I have used simple_html_dom library but i can not get HTML content only for 1 URL but i am getting 503 error. Check my below code.
$base = 'http://www.amazon.com/gp/offer-listing/B001F0M4K8/ref=dp_olp_all_mbc/183-8463780-9861412?ie=UTF8&condition=new';
echo $html = file_get_html($base);
Error : Warning: file_get_contents(http://www.amazon.com/gp/offer-listing/B001F0M4K8/ref=dp_olp_all_mbc/183-8463780-9861412?ie=UTF8&condition=new) [function.file-get-contents]: failed to open stream: HTTP request failed! HTTP/1.1 503 Service Unavailable in D:\xampp\htdocs\webcrawler-amazon\webcrawler-amazon\simple_html_dom.php on line 76
I am stuck here so please help me.
I am doing the same, they are sending the following to you. Sometimes, you can get by it.

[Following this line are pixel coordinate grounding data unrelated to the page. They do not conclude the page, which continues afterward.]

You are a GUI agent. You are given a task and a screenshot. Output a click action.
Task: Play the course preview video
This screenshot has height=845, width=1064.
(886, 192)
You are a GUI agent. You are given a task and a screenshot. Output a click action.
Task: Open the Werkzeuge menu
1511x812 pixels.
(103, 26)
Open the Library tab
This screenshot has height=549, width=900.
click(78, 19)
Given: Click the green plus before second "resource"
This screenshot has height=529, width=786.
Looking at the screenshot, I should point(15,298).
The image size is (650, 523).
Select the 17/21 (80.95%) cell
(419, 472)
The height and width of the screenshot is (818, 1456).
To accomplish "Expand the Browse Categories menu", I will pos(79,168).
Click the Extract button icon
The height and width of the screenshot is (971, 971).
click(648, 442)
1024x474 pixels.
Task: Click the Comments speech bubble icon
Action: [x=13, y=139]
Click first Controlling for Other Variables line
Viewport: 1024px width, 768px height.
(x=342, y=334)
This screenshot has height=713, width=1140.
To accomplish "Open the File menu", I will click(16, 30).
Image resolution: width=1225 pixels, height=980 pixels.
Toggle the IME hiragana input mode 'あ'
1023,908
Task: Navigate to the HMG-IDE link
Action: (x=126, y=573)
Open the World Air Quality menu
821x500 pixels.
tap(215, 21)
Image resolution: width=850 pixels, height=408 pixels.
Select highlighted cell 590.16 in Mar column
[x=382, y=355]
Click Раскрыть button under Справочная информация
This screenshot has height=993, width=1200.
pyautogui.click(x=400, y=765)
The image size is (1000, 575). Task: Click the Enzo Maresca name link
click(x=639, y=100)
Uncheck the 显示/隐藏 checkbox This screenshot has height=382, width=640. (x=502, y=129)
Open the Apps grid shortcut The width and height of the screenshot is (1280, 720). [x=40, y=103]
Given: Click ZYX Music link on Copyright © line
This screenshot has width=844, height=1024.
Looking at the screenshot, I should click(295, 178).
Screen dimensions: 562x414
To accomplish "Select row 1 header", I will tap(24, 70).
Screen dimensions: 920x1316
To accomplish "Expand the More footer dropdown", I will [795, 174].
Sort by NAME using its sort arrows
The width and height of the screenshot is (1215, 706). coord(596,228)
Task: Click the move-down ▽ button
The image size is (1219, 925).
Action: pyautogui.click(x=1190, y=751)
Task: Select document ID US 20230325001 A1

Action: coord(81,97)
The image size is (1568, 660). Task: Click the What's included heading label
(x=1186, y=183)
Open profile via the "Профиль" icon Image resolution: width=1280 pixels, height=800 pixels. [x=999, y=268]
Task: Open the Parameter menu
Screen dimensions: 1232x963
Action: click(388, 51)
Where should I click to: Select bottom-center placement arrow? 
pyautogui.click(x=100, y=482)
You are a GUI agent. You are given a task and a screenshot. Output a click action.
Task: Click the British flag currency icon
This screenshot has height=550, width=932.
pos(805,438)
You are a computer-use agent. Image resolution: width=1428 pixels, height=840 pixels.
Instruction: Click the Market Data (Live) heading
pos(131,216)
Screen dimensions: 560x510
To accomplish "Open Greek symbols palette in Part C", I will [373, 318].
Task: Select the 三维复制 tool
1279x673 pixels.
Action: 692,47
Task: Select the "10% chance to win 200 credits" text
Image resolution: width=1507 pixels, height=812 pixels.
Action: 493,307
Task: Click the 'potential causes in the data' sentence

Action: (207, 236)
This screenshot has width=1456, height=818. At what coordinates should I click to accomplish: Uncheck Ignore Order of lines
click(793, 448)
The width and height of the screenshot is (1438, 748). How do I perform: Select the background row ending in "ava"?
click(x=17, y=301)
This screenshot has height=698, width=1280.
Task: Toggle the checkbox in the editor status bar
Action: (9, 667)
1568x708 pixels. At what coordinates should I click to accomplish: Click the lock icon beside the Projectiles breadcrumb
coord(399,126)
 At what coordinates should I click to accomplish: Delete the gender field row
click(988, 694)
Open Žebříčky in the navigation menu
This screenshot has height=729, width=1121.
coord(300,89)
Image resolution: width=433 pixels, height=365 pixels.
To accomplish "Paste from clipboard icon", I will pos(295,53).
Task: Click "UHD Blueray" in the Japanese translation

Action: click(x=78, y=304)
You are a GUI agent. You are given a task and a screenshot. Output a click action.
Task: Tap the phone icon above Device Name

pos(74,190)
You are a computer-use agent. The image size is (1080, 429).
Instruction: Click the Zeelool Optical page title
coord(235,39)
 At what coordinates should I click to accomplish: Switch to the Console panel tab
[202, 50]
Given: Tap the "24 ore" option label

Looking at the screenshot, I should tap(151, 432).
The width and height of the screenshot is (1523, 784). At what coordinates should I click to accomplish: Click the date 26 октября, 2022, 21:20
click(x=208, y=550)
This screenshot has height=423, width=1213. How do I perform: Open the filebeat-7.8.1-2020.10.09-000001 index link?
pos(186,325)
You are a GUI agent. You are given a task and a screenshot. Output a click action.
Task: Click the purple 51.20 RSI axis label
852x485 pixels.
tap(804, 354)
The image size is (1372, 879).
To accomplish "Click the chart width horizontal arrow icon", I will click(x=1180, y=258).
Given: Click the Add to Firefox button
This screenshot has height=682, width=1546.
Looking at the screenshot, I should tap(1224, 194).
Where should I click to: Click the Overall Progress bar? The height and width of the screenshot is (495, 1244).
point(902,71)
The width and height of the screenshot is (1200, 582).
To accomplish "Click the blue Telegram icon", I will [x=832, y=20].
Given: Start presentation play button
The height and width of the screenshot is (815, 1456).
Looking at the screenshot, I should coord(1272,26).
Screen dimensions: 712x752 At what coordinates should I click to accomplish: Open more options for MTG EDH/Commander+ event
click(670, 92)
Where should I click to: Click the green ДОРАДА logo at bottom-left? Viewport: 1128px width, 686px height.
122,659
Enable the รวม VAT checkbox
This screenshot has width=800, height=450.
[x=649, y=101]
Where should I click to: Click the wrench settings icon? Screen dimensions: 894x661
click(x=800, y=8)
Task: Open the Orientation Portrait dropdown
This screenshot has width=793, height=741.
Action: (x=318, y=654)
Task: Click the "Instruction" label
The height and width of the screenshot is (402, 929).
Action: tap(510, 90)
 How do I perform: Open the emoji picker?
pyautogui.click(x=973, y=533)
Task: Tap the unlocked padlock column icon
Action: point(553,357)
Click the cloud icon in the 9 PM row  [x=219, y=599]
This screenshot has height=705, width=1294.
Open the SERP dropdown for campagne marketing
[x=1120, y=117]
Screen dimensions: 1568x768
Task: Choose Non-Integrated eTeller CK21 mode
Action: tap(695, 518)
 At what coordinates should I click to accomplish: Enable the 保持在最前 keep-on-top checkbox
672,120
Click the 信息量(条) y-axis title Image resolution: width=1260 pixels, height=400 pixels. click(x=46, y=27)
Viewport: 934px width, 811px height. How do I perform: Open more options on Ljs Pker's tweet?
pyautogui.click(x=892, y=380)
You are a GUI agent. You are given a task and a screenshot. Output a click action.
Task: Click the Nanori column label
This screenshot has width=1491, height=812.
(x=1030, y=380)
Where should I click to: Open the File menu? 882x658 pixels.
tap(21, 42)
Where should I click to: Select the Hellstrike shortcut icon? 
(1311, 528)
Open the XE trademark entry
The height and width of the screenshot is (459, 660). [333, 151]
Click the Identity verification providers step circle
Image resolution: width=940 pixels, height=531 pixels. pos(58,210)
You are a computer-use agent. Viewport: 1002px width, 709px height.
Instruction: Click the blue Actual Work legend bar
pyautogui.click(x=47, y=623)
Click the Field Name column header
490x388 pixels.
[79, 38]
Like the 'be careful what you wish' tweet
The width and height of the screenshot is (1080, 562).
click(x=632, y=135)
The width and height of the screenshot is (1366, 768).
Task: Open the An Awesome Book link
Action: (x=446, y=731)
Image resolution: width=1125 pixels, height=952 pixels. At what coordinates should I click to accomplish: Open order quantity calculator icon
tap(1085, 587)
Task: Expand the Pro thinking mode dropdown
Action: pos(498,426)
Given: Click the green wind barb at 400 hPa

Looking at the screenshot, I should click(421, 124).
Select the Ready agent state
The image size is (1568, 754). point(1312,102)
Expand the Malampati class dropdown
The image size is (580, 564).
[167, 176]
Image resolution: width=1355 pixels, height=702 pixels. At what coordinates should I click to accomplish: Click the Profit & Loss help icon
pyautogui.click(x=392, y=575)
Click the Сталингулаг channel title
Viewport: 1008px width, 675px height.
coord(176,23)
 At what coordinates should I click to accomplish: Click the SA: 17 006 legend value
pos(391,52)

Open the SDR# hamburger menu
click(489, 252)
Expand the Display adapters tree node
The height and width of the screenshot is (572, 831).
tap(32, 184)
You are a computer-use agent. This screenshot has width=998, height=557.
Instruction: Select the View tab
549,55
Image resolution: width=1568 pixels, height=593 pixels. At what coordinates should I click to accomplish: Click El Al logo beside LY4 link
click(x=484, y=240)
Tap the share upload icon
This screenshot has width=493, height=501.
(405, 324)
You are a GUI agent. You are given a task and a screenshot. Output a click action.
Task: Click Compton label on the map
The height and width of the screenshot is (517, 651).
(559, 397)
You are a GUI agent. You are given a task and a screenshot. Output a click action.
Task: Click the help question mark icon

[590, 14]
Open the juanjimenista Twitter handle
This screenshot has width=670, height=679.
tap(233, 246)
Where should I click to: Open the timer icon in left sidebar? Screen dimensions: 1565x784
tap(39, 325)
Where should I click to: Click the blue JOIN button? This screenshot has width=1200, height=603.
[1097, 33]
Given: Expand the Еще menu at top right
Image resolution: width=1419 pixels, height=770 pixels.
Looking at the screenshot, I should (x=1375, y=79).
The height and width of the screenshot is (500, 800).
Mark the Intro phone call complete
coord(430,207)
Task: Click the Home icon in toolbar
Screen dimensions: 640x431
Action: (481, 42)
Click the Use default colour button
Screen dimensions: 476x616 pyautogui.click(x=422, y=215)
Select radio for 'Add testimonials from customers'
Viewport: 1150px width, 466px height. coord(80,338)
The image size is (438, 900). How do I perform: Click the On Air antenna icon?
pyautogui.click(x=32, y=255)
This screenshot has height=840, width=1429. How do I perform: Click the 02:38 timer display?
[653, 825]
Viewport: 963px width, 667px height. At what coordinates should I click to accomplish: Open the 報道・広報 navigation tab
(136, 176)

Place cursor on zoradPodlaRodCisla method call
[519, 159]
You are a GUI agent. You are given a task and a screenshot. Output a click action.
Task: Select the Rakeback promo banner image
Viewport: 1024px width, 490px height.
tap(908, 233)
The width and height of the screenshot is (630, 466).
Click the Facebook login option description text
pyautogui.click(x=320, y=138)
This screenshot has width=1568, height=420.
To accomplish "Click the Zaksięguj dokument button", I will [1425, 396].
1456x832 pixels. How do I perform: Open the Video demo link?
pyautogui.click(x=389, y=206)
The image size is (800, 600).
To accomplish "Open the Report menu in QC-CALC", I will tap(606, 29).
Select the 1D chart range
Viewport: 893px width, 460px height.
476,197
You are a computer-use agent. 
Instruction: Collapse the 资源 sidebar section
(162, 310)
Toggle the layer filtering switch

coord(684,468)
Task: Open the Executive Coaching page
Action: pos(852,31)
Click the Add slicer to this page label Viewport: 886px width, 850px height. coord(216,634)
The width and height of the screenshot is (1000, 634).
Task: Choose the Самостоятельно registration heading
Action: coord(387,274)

I think, server just blocks your request, you will not be able to fetch data from it, using simple HTTP requests.
You can try using curl, proxies, or both (there are ready to use solutions for this, like: AngryCurl, or RollingCurl)
I recommand you to do this with cURL : http://php.net/manual/en/book.curl.php
You can use it with PHP or in command line. There is tons of example online.
It's the Amazon's anti-bots defense system.
The returned page starts with the following HTML comment:
You need to either mimic very well the behaviour of a real customer using a browser or ask them about an approved way to get data from their systems automatically. Using an API is better (and easier) than scrapping web pages, anyway.